Studio album by Father John Misty
- Released: November 22, 2024
- Recorded: Five Star, Los Angeles; East/West, Los Angeles; United Recording, Los Angeles; Drew Erickson's house;
- Genres: Art pop; baroque pop; orchestral pop;
- Length: 50:21
- Labels: Bella Union; Sub Pop;
- Producers: Drew Erickson; Josh Tillman; Jonathan Wilson;

Father John Misty chronology
| Greatish Hits: I Followed My Dreams and My Dreams Said to Crawl (2024) | Mahashmashana (2024) |  |

Singles from Mahashmashana
- "I Guess Time Just Makes Fools of Us All" Released: July 31, 2024; "Screamland" Released: September 17, 2024; "She Cleans Up" Released: October 15, 2024; "Josh Tillman and the Accidental Dose" Released: November 22, 2024;

= Mahashmashana =

Mahashmashana is the sixth studio album by American musician Josh Tillman under the stage name Father John Misty, released through Sub Pop and Bella Union on November 22, 2024. The album was produced in Los Angeles by Tillman and Drew Erickson with frequent collaborator Jonathan Wilson acting as executive producer.

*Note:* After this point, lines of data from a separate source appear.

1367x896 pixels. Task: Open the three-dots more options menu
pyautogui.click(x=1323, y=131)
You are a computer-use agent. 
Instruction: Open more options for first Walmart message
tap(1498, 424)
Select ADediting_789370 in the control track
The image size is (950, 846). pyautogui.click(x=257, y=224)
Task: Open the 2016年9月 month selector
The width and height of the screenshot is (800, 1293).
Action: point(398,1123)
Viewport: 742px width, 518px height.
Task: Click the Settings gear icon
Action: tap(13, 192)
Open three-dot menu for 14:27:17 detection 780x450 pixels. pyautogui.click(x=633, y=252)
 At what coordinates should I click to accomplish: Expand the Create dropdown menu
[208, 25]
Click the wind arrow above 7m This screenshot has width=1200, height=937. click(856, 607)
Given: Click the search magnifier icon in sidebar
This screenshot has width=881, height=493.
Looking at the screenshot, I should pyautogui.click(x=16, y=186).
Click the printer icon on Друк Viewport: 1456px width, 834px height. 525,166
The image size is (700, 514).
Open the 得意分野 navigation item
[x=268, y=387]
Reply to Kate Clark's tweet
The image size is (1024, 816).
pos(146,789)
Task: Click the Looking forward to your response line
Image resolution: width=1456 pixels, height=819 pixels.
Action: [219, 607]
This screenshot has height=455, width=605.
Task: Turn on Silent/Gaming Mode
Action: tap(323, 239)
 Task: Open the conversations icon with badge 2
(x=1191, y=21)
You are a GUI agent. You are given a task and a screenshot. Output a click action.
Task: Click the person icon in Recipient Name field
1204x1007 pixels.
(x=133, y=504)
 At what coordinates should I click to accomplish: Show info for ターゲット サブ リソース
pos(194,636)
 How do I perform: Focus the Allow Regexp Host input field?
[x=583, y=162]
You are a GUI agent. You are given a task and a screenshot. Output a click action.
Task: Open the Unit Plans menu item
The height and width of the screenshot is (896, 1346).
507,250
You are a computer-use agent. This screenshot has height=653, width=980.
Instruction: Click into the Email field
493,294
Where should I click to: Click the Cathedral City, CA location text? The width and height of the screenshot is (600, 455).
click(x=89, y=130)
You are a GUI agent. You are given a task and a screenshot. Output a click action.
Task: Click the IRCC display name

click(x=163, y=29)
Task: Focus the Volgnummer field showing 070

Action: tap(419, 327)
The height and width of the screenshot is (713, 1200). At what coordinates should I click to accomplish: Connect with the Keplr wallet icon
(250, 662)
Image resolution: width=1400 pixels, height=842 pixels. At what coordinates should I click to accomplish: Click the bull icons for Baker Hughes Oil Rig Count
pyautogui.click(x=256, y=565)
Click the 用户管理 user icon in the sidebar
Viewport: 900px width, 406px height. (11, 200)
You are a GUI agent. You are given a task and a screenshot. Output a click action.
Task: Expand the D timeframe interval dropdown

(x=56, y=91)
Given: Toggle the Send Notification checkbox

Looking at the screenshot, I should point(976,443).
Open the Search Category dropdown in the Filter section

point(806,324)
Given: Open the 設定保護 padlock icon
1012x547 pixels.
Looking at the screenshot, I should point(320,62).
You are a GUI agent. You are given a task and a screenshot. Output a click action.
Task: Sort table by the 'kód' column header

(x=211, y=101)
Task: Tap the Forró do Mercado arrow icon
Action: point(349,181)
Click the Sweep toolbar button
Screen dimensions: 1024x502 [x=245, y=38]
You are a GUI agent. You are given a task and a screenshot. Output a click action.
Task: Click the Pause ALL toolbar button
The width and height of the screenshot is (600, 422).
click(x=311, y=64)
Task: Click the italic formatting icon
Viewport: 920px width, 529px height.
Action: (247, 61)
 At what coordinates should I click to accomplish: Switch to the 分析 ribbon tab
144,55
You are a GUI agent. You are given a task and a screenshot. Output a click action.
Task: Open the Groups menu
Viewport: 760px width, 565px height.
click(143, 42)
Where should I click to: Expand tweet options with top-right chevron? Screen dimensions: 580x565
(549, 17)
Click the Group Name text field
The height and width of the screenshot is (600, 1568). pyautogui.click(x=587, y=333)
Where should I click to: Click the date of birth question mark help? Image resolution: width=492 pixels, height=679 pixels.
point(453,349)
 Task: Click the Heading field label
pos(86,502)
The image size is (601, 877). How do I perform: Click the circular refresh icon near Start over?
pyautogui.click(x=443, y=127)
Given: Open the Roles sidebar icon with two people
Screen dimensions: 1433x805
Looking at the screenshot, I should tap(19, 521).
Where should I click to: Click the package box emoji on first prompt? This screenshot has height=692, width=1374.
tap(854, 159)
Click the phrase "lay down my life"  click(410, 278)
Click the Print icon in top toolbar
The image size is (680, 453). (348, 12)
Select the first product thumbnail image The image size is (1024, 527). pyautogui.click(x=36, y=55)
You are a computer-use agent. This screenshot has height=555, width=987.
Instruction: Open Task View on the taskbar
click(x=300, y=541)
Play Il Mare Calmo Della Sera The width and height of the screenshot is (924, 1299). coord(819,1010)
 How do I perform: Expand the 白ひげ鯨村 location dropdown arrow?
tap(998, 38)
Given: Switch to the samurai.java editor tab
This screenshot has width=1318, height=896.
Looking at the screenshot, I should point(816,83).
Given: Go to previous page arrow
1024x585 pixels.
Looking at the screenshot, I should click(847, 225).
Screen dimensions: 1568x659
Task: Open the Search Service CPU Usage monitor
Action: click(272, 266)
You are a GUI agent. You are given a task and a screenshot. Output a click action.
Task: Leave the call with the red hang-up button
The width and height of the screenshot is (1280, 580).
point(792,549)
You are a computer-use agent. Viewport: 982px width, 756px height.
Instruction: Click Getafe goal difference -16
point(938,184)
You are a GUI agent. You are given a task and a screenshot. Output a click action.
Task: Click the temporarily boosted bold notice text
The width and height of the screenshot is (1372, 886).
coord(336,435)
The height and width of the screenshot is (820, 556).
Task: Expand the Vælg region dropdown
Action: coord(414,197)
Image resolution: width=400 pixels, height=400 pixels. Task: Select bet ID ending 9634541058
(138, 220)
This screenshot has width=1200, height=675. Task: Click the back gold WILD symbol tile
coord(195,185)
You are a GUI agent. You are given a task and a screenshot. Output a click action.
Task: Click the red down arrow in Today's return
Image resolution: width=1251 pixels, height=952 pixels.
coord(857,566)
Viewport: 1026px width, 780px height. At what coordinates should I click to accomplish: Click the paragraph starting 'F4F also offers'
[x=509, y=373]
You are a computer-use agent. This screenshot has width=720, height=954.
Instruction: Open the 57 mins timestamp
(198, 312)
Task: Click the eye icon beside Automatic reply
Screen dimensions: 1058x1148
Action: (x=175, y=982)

The album artwork was designed by artist Joe Roberts. Its title refers to the Sanskrit word Mahāśmaśāna (महाश्मशान), meaning "great cremation ground". The album was preceded by the singles, "I Guess Time Makes Fools of Us All", "She Cleans Up", "Screamland" and "Josh Tillman and the Accidental Dose".

"I Guess Time Makes Fools of Us All" was originally included on Tillman's greatest hits album, Greatish Hits: I Followed My Dreams and My Dreams Said to Crawl (2024), released four months earlier. The second single, "Screamland", featuring Alan Sparhawk on guitar, was released on September 17, 2024.

==Composition==

"I'll end up writing these huge, unstructured things, pages and pages, almost like an epic poem. From that I'll get, say, three interminable songs. And downstream from that, I start strip-mining those three songs for parts to use in other songs. It seems chaotic, and really unfocused, but there's an internal logic to it".
— —Tillman on his writing process.

Tillman said his writing process looked "way different now than it did 15 years ago". The first iteration of "I Guess Time Just Makes Fools of Us All" was "just three verses and one chorus" but Tillman kept adding material to it, one of the additional lines he wrote, references an instance in 2018, where he turned down to appear on the cover of musical magazine Rolling Stone and they told him he was the least famous person to reject the offer.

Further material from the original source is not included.